I recently purchased an RX 9070, AMD’s current-generation RDNA 4 card, expecting meaningful software support for at least 4–5 years. But looking at AMD’s track record, I’m genuinely concerned — and I think this community deserves to talk about it openly.
Here’s the pattern I see:
- FSR 1 → broad support across the entire lineup
- FSR 2 → still broad, RX 590 and up
- FSR 3 → frame generation limited to RX 5000+
- FSR 4 → locked entirely to RDNA 4 (RX 9000 series only), with zero official commitment to older cards
What makes FSR 4 exclusivity particularly frustrating is that AMD itself accidentally leaked an INT8 version of FSR 4 that runs on RDNA 2 and RDNA 3 hardware. The community tool OptiScaler already implemented it. PS5 Pro runs the same underlying algorithm on RDNA 2-equivalent hardware. So this isn’t purely a hardware limitation — it’s a policy decision, and AMD has refused to be transparent about it.
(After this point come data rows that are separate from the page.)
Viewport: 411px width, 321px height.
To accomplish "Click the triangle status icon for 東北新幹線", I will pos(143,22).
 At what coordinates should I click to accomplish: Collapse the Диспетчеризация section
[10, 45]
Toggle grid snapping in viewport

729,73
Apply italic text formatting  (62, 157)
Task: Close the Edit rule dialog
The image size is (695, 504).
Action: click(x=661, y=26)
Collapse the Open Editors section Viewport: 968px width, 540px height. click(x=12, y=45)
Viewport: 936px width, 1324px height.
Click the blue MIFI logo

AMD has also placed RX 5000 and RX 6000 on a “maintenance track” for drivers, signaling that the strategy is to push users toward new hardware rather than support existing customers.
I bought the RX 9070 now. If AMD’s pattern holds, in 12–18 months RDNA 5 arrives, and my brand-new card becomes a second-class citizen — while NVIDIA users with RTX 20-series still get official DLSS model selection.
What I’m asking from AMD is simple:
- A clear public roadmap of which features are hardware-limited vs. policy decisions
- A commitment to how long RDNA 4 will receive full (not maintenance) driver support
- Transparency — not silence, not marketing language
AMD’s own tagline is “This Is Why We Game.” Right now, AMD’s silence is exactly why people are switching to the competition.
Are other RX 9000 series owners concerned about the same thing?